Alone in one big ballroom box after another, hidden far from the real properties and the communities they are a part of, the American Dream now becomes the new underbelly of a “not in my backyard” culture, throwing all heretofore sanctimony about the precious nature of a home buyer, not to mention a piece of terra firma itself, into the cauldron of nothing matters. Lenders want out of owning vacant homes and don’t know any better, servicers feel overworked and would just as soon flush “inventory,” and as long as another sucker is born, we can all move along.
Championing Change
A few economists and business leaders are starting to agitate for fundamental changes fostering competition, stewardship, and more modern, transparent solutions to real estate price discovery and transactions. After correctly predicting the tech bubble in his groundbreaking book Irrational Exuberance, renowned economist Dr. Robert Shiller has focused his energies on the insane illiquidity of high-risk real estate markets and how they might be hedged via a housing futures market. Open and operating on the Chicago Mercantile Exchange, these indices and trading options would offer increasing opportunities for institutional investors to hedge real estate price risks. As Shiller points out, it soon may be possible for real estate price and/or equity insurance products to be offered to the individual owner.

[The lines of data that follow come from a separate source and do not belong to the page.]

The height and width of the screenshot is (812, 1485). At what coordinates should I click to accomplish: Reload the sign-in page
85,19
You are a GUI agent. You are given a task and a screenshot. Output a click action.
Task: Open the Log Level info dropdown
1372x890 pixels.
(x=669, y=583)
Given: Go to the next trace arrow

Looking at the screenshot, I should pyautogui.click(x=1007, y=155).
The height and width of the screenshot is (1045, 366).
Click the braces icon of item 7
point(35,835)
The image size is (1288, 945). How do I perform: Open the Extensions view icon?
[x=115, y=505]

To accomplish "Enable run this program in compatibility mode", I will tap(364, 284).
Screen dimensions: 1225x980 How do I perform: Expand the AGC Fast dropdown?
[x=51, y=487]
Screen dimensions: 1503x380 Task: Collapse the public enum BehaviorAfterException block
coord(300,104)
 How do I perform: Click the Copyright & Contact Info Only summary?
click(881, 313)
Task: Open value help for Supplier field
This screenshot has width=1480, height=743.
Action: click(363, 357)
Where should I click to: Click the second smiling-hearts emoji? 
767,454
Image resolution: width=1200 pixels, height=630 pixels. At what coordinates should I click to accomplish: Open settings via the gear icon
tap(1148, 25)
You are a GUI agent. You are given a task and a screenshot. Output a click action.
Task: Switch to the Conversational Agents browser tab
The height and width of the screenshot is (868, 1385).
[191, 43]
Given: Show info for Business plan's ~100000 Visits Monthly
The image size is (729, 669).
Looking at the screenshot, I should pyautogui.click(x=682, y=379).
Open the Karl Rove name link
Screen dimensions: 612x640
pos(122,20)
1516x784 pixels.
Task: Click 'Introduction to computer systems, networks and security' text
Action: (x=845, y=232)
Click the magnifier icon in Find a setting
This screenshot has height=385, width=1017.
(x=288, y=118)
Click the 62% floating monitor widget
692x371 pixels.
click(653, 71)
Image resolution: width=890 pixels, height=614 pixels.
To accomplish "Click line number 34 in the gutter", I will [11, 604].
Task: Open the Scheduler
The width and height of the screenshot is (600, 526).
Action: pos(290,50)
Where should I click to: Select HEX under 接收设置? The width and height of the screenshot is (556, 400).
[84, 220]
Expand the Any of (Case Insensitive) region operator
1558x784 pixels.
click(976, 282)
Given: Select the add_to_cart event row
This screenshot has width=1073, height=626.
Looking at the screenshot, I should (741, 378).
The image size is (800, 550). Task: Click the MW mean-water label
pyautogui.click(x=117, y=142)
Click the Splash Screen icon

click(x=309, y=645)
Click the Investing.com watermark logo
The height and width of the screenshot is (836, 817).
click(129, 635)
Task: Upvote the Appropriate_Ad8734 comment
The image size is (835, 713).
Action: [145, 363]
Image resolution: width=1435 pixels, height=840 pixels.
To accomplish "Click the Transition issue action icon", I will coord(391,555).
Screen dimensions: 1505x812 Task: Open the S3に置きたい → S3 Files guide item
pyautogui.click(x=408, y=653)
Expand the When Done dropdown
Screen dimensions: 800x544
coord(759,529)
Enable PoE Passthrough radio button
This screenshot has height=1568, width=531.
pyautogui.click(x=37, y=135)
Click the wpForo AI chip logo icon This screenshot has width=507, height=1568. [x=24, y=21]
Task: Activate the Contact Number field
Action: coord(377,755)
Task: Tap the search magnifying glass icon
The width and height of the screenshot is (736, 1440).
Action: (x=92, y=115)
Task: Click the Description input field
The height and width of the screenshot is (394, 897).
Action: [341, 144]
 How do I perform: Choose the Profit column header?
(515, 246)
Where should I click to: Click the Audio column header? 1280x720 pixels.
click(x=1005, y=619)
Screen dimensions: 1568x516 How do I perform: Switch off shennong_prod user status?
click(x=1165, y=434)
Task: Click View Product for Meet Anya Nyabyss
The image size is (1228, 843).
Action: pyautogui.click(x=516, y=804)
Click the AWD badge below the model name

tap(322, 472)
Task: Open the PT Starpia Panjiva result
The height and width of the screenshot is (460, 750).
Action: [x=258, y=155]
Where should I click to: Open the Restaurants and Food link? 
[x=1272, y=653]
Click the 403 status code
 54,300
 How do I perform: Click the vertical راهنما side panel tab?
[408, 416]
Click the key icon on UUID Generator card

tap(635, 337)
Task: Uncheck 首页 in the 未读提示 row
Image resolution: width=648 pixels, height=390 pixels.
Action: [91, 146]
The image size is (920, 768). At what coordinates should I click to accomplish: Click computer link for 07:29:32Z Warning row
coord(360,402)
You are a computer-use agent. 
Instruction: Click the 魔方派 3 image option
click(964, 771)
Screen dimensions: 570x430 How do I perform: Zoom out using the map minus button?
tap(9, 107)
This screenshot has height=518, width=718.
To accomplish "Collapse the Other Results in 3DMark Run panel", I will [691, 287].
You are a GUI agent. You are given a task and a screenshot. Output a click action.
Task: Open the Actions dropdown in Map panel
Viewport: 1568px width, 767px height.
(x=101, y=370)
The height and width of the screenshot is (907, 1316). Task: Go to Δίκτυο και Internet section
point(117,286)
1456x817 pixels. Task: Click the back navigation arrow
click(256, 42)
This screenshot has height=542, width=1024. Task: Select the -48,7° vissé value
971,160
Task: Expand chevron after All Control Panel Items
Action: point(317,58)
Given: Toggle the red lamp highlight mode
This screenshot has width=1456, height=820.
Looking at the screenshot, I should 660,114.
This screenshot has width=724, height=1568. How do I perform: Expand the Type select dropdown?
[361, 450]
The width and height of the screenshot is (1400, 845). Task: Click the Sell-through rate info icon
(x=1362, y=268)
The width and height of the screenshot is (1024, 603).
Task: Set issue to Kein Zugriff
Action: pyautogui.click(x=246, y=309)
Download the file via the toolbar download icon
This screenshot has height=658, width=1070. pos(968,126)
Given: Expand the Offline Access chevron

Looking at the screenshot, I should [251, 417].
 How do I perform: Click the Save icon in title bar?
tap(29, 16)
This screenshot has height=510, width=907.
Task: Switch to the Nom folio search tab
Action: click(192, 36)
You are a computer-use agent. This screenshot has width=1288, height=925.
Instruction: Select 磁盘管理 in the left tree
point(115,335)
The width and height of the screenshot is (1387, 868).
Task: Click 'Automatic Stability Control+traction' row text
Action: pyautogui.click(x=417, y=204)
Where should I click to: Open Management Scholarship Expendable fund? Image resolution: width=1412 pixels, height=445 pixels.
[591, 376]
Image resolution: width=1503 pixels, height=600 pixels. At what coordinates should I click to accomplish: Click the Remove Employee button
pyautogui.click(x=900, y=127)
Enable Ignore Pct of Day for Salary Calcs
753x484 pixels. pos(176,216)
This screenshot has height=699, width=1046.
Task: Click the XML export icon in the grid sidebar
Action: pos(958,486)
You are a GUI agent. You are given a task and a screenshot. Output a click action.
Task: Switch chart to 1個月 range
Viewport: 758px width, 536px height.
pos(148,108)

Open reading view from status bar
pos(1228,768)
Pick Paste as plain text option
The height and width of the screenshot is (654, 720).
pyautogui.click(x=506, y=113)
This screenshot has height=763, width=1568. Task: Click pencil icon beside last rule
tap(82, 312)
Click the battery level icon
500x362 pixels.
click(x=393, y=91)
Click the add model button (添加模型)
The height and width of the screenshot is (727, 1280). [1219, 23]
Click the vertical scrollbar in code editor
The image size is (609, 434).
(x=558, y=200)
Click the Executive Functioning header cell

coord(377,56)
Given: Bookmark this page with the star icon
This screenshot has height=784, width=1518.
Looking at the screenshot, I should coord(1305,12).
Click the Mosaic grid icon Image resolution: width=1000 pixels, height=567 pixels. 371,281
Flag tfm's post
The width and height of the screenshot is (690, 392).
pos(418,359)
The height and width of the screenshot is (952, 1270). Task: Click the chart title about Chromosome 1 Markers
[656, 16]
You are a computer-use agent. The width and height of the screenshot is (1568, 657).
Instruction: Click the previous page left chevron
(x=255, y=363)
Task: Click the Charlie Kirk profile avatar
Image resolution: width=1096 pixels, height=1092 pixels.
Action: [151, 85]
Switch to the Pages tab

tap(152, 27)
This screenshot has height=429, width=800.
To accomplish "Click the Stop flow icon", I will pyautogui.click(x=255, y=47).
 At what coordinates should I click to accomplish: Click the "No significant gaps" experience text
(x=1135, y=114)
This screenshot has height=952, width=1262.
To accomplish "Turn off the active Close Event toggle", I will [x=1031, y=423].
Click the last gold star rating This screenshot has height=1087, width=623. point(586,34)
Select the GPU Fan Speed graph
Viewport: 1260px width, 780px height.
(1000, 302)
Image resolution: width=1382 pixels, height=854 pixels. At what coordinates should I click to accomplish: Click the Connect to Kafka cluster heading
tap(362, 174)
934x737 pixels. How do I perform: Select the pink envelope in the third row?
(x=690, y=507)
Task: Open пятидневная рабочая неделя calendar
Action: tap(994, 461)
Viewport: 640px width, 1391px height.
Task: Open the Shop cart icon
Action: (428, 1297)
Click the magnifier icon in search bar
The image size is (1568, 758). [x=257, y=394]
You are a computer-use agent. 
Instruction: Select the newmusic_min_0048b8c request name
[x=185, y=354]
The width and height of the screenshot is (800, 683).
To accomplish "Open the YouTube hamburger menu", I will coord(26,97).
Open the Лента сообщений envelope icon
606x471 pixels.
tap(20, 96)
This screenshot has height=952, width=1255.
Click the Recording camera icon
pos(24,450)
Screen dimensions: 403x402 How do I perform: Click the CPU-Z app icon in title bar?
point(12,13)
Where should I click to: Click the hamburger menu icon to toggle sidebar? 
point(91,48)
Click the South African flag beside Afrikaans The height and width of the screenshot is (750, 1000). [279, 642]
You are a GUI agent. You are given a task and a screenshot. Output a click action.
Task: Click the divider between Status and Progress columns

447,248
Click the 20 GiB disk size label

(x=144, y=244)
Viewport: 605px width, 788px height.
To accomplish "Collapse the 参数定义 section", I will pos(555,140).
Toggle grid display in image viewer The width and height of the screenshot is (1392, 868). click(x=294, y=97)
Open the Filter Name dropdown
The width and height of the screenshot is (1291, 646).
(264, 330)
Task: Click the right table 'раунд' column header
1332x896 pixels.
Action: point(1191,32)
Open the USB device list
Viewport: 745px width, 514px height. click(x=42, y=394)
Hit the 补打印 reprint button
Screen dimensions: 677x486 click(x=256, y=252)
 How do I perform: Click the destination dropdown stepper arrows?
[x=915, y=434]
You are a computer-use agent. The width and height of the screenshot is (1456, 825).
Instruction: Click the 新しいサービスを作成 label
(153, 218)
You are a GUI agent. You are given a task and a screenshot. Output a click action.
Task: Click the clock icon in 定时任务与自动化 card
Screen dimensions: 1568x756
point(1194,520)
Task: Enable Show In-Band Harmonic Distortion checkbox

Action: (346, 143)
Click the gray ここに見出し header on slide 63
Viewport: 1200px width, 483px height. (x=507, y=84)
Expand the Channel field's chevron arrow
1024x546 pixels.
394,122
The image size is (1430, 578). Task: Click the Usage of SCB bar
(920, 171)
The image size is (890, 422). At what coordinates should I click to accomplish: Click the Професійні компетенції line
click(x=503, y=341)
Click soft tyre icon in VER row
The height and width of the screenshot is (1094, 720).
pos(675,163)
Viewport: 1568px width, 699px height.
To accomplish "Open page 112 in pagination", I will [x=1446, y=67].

To the chagrin of traditional middlemen, professional and efficient on-location and online real estate auction trading companies are arriving on the scene. They deliver local results to local buyers, almost in real time, yet with a dignity and transparency that finally empowers the actual real estate consumer versus just the traditional system’s “insider” or late-night flipper. Combine these with online bidding and the worldwide marketplace finally gets to see, in the full light of day, what any home or other real property is worth in the eyes of the market. What is a home or other property really worth?
The real answer may likely be anything … and everything.
These efforts to transform the U.S. real estate market into something that truly is economically sound—something to steward, and yes, even something worth owning as part of an American
Dreams are reassuring. They offer hope that the return of the clowns is not yet the curtain call for U.S. housing.